While reading these chapters, I couldn’t help but, to think of my own personal experience with research papers. I believe I have written about eight to ten research papers. I can’t even remember one topic I wrote about. Who knows I probably wrote a paper on the California Gold Rush. I would pick any topic, not caring at all. Now thinking about it, I kind of feel sorry for my professors. They had to read my boring papers, which I obtain most of my information from a Google search. When Badke mention how people would normally pick the top five links from a google search, I couldn’t stop laughing. I am one of those people, especially if I’m doing a research paper. I didn’t care about the source. Never thought if it was reliable or not. All I wanted was to obtain enough information to write paper which long enough to meet the minimum amount of pages allowed. Once I had the information I would skim through it to get the most important information. I had no problem being a ruthless reader, but I was a boring writer. I was a summarizer/paraphraser.
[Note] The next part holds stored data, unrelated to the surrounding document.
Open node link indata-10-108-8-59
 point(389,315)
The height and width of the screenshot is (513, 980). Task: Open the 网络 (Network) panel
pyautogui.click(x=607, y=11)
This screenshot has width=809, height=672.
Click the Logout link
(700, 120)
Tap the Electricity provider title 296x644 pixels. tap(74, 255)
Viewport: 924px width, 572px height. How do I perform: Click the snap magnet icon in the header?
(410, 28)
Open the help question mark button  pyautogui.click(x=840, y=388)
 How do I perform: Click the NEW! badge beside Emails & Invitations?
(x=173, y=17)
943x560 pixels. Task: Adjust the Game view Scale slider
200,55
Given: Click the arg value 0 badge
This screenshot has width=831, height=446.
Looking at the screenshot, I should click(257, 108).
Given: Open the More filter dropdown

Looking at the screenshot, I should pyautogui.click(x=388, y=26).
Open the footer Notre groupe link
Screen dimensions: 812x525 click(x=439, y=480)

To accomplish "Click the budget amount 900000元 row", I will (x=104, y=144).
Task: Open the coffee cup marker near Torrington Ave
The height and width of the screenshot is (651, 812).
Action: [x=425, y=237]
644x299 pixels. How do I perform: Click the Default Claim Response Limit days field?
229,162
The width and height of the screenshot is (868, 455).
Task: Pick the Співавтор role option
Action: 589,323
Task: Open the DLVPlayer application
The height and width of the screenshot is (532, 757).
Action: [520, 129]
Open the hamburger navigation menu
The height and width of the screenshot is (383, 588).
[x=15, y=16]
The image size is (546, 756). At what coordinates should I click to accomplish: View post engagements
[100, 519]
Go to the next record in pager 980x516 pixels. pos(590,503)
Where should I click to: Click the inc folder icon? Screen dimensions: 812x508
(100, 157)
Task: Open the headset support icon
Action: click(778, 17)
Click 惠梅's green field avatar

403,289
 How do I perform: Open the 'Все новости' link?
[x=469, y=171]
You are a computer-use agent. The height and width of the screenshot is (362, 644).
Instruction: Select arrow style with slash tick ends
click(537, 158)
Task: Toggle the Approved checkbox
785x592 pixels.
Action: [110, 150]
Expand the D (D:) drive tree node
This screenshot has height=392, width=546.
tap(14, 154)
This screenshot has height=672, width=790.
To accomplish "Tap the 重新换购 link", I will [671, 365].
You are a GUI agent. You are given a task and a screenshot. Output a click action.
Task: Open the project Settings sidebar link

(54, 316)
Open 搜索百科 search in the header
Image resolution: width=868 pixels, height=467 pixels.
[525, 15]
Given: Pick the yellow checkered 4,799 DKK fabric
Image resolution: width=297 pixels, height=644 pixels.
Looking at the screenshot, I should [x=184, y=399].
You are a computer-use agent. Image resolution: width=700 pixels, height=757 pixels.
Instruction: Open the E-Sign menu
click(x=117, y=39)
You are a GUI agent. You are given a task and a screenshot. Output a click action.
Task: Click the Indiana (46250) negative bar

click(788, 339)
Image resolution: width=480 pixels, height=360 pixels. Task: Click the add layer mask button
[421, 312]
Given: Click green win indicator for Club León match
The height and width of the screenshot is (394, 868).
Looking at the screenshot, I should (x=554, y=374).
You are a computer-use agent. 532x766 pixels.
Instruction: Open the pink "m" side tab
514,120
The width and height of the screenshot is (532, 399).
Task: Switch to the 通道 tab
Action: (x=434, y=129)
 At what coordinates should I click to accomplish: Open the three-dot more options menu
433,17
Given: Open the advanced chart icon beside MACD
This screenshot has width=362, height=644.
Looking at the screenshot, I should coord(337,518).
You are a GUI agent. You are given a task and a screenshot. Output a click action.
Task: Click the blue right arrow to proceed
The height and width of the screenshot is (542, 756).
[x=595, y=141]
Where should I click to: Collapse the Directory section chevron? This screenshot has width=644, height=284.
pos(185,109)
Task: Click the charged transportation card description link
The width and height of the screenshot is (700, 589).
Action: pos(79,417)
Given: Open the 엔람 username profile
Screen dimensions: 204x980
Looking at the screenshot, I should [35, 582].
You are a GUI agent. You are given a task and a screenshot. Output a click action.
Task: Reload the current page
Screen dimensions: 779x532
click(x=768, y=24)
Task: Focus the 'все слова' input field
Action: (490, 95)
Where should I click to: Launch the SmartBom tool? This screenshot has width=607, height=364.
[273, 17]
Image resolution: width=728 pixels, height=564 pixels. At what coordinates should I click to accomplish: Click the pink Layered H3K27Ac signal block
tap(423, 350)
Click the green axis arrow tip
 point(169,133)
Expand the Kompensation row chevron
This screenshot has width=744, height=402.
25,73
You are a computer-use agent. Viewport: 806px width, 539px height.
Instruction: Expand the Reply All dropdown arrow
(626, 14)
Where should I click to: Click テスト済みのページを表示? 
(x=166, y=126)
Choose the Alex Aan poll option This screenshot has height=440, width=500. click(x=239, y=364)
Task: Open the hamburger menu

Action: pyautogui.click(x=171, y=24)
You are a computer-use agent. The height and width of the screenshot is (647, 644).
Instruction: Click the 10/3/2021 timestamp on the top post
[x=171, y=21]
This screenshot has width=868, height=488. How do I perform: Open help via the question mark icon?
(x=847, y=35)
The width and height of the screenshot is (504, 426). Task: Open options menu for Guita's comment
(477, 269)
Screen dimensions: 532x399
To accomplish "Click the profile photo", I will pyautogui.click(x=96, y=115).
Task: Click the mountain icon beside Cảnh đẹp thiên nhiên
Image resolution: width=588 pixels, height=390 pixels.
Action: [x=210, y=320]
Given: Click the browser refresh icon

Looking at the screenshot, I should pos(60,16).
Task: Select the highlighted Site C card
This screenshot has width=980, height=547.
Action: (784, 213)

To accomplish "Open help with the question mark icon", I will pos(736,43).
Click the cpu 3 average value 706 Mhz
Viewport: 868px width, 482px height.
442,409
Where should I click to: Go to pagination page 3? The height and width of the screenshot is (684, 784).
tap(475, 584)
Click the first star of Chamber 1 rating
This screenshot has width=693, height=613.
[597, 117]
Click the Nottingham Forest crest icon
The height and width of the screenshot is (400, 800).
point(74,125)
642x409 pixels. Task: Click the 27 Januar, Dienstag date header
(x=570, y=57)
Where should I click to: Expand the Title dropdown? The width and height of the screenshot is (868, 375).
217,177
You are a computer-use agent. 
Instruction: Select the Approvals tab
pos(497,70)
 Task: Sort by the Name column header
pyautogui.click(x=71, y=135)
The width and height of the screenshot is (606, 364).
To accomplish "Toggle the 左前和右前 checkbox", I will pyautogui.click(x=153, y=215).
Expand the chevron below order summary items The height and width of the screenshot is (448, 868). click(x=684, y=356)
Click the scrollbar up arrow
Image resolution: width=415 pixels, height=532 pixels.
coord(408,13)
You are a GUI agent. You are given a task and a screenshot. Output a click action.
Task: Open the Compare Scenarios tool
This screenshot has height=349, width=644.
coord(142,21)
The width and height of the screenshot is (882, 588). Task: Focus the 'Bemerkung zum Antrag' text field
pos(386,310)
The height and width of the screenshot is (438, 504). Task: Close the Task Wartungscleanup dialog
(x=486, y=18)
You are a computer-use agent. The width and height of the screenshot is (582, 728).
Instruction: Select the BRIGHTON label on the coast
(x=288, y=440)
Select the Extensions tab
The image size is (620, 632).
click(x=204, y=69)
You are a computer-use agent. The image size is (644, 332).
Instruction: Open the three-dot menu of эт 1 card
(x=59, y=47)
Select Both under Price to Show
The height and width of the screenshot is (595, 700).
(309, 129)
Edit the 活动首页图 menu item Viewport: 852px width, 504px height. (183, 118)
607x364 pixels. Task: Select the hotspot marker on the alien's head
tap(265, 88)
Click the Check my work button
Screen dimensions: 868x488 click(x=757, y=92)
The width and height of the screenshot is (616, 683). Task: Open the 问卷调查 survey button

In addition, while reading the preface an Allstate insurance commercial pop into my head. Badke mentions in his writing, how people would believe all the information they read online. Now we are the gatekeepers like Badke points out. Some of us don’t question the source ,where the information was obtained, and if the person is an expert on the topic. It’s sad to say but, I’m a Wikipedia reader and I have never questioned the source.
As you probably already know, not only can anyone read Wikipedia, anyone can write and edit Wikipedia entries. Since we are all now gatekeepers, do we have a responsibility to evaluate and improve the quality of the information there? ~Prof. L.